─── EXTRAIT DE PAGE ───

Ce Comité a tenu sa 23e réunion en Pologne, à Varsovie du 4 au 7 avril, sur le thème : « L’Autre dans les traditions juive et catholique : Les réfugiés dans le monde d’aujourd’hui ».
« Répondant aux impératifs religieux des chrétiens et des juifs, la conférence a pris acte de la crise actuelle des réfugiés qui submerge une bonne partie de l’Europe, reconnaissant les tensions entre d’une part les obligations d’aimer les étrangers, ainsi que leur dignité puisqu’ils sont créés à l’image de Dieu et, d’autre part les préoccupations liées à la sécurité et à la peur du changement », disent les participants. Ils ajoutent : « L’antisémitisme, à la fois en paroles et en actes, a refait surface en Europe et ailleurs et la persécution de chrétiens, principalement dans une bonne partie du Moyen-Orient et dans certaines régions d’Afrique, a atteint des niveaux que l’on n’avait pas connus depuis longtemps. »

─── LIGNES DE DONNÉES ───

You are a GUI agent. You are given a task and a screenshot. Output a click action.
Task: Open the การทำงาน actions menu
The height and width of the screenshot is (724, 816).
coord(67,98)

───

# TÂCHES À RÉALISER
1. Résumez en deux phrases l'extrait de page consacré à la 23e réunion du Comité.
2. Répondez brièvement à ces questions sur l'extrait de page :
(a) Dans quelle ville s'est tenue la 23e réunion du Comité ?
(b) D'après les participants, quel phénomène a refait surface en Europe et ailleurs ?
(c) Dans quelles régions la persécution de chrétiens a-t-elle principalement atteint des niveaux inconnus depuis longtemps ?

# LES SOLUTIONS
1. Le Comité a tenu sa 23e réunion à Varsovie, du 4 au 7 avril, sur le thème de l'Autre dans les traditions juive et catholique, appliqué aux réfugiés dans le monde d'aujourd'hui. Les participants y ont reconnu la tension entre l'obligation d'aimer les étrangers et les préoccupations liées à la sécurité et à la peur du changement, et ils ont constaté la résurgence de l'antisémitisme ainsi qu'une persécution de chrétiens atteignant des niveaux inconnus depuis longtemps.

2.
(a) À Varsovie, en Pologne.
(b) L'antisémitisme, à la fois en paroles et en actes.
(c) Dans une bonne partie du Moyen-Orient et dans certaines régions d'Afrique.